Qiangfeng Cliff Zhang’s group collaborated with Howard Chang’s lab from Stanford University and revealed RNA structure maps across mammalian cellular compartments
A joint research led by Qiangfeng Cliff Zhang’s group from Tsinghua University and Howard Chang’s lab from Stanford University recently resolved comprehensive RNA structure maps for both human and mouse cell lines in subcellular compartments. Published in Nature Structural & Molecular Biology on March. 18, 2019., the study substantially expanded RNA structures including those of many lncRNAs, and revealed the dynamic nature of RNA structures and its functional significance in gene regulation.
RNA undergoes a complex life cycle in eukaryotic cells, mirrored by its movement into distinct cytotopic locales. RNA structure is thought to form co-transcriptionally on the chromatin template, reshaped by RNA chemical modification and processing in the nucleus, and undergo further changes in the cytoplasm during translation and RNA decay. Yet to date, studies of RNA structure in living cells have averaged the RNA structure signal in the entire cell, which potentially obscures these critical dynamic features.

Fig 1. Combining subcellular RNA fractioning and icSHAPE to obtain cytotopic RNA structure maps
The researchers pioneer the first compartment-specific view of RNA structure transcriptome wide in human and mouse cells.
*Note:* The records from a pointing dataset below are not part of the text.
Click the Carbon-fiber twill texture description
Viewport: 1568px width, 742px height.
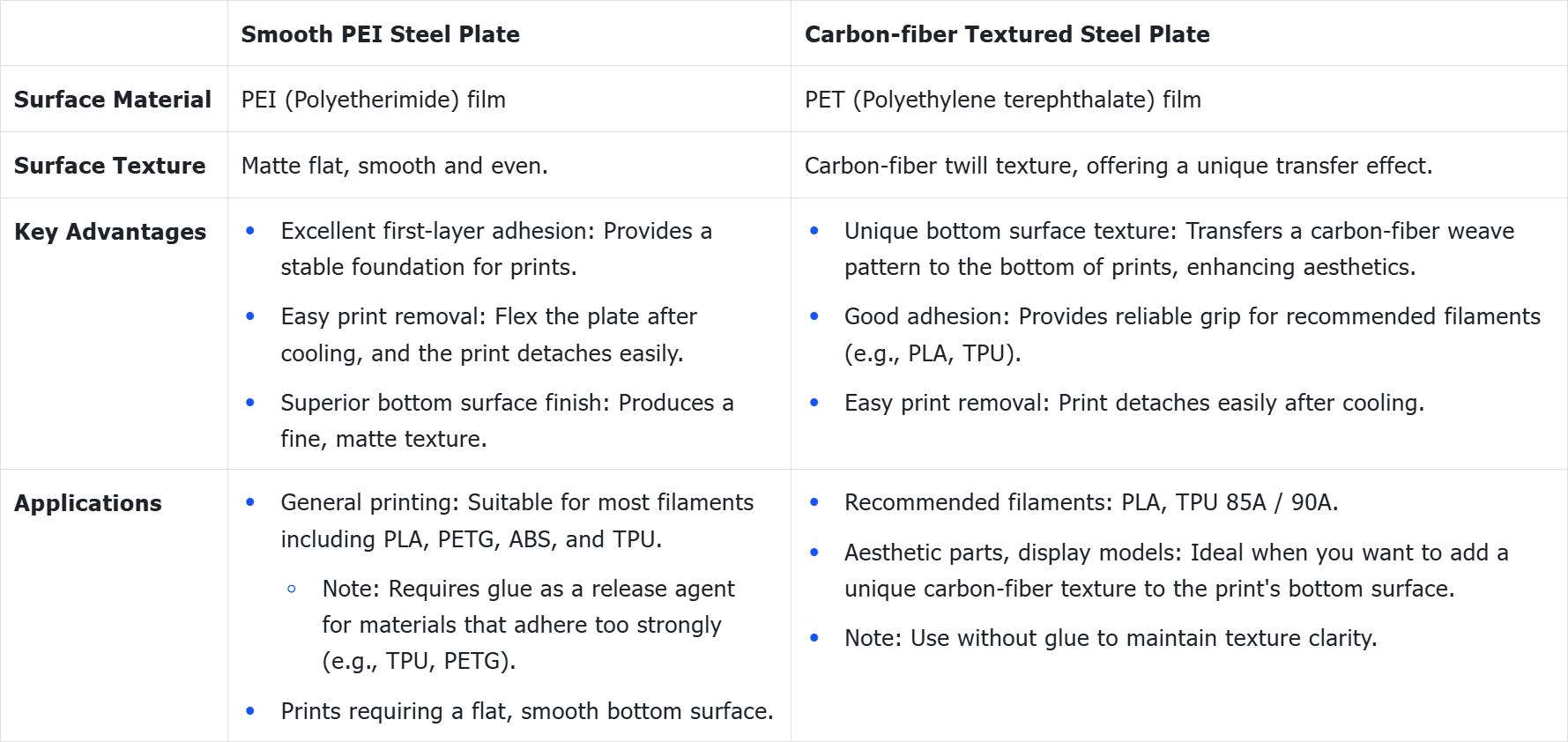point(1118,166)

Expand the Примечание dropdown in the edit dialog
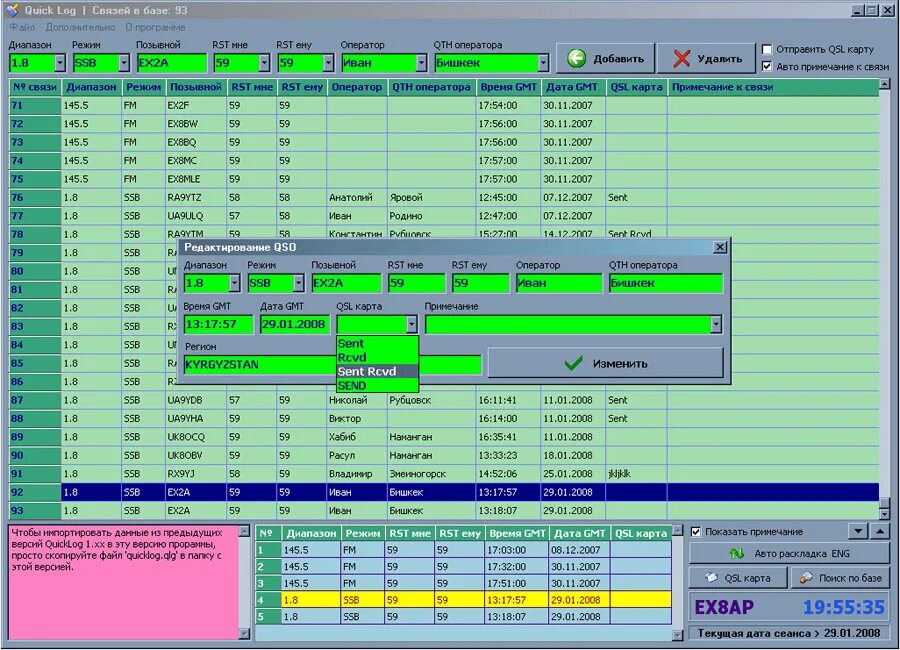[x=715, y=324]
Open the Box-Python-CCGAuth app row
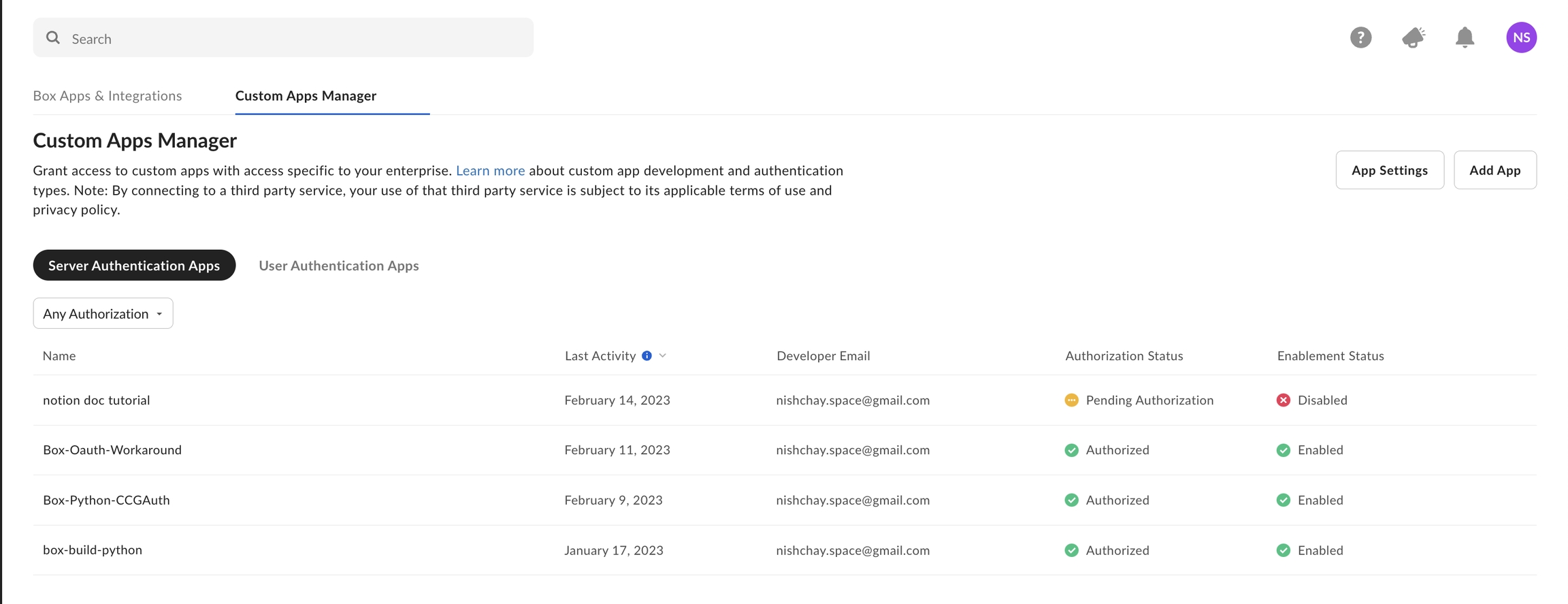The width and height of the screenshot is (1568, 604). point(106,500)
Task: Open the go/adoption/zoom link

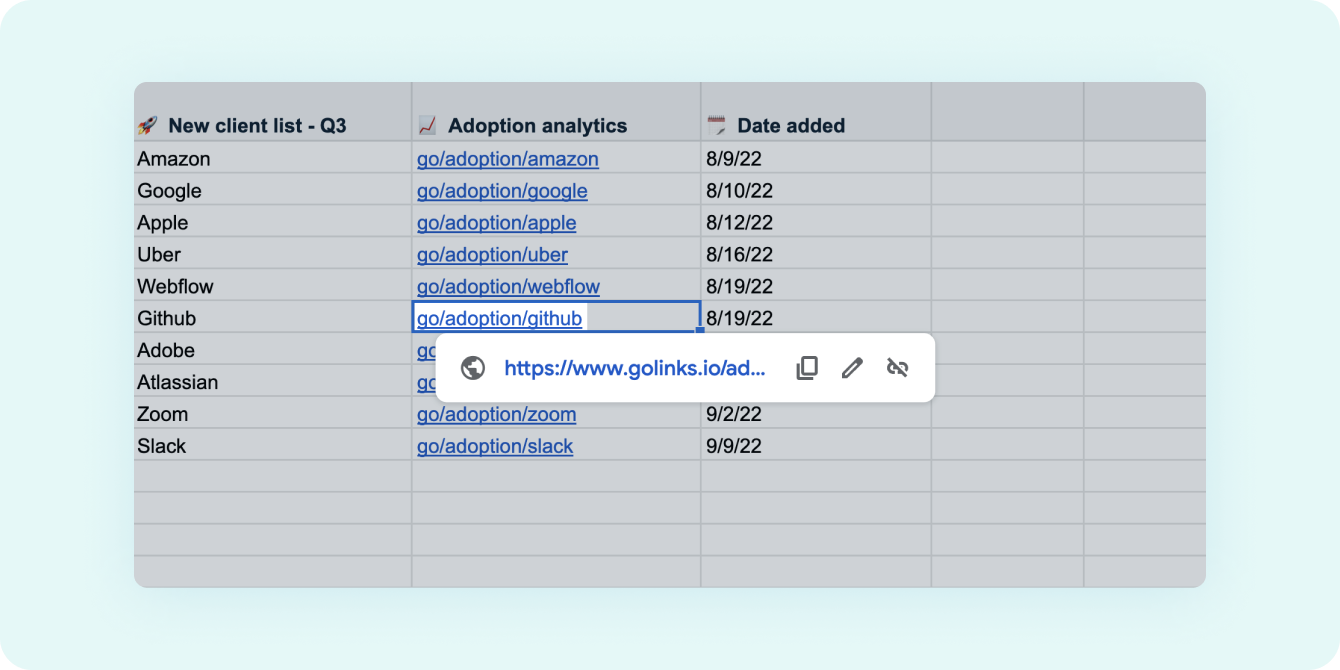Action: click(496, 414)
They used icSHAPE, a recently developed RNA structure mapping method from the Chang lab (Spitale et al., Nature, 2015) that provides structural information on all four bases for RNAs, to map the RNA structurome in chromatin, nucleus, and cytosol. The research had led to cytotopic RNA structure maps that substantially expanded the scope and comprehensiveness of RNA structures, particularly for introns and nuclear-enriched lncRNAs that are the focus of many investigations. It also revealed a large number of dynamic RNA structural motifs, which undergo changes as RNAs experience distinct steps in their life cycles. Finally, the researchers developed a framework to identify the RNA binding proteins and chemical modifications that may underlie the dynamic RNA structure changes.
This approach proved to be especially insightful for understanding RNA chemical modification. The researchers found that while the canonical reader YTHDF1 directly reads m6A modification, the newly identified readers HNRNPC and IGF2BP proteins can read the structural changes induced by the so-called m6A-switch. They further discovered and validated the novel role of the pluripotency regulator LIN28A as an anti-reader for m6A modification. This discovery unifies the functional and molecular mechanisms of LIN28A in pluripotency, microRNA biogenesis, and post-transcriptional gene regulation.
Prof. Qiangfeng Cliff Zhang from School of Life Sciences of Tsinghua University, and Prof. Howard Chang from Stanford University School of Medicine are the co-corresponding authors of this work. PhD student Lei Sun from School of Life Sciences at Tsinghua, postdoc fellow Dr. Furqan Fazal from Stanford University School of Medicine, and PhD student Pan Li from School of Life Sciences at Tsinghua are the co-first authors of this work. The study was supported by National Institutes (NIH) grants, Howard Hughes Medical Institute, the National Natural Science Foundation of China, the National Thousand Young Talents Program of China, the funding from the THU-PKU Center for Life Sciences, and the Arnold O. Beckman Postdoctoral Fellowship.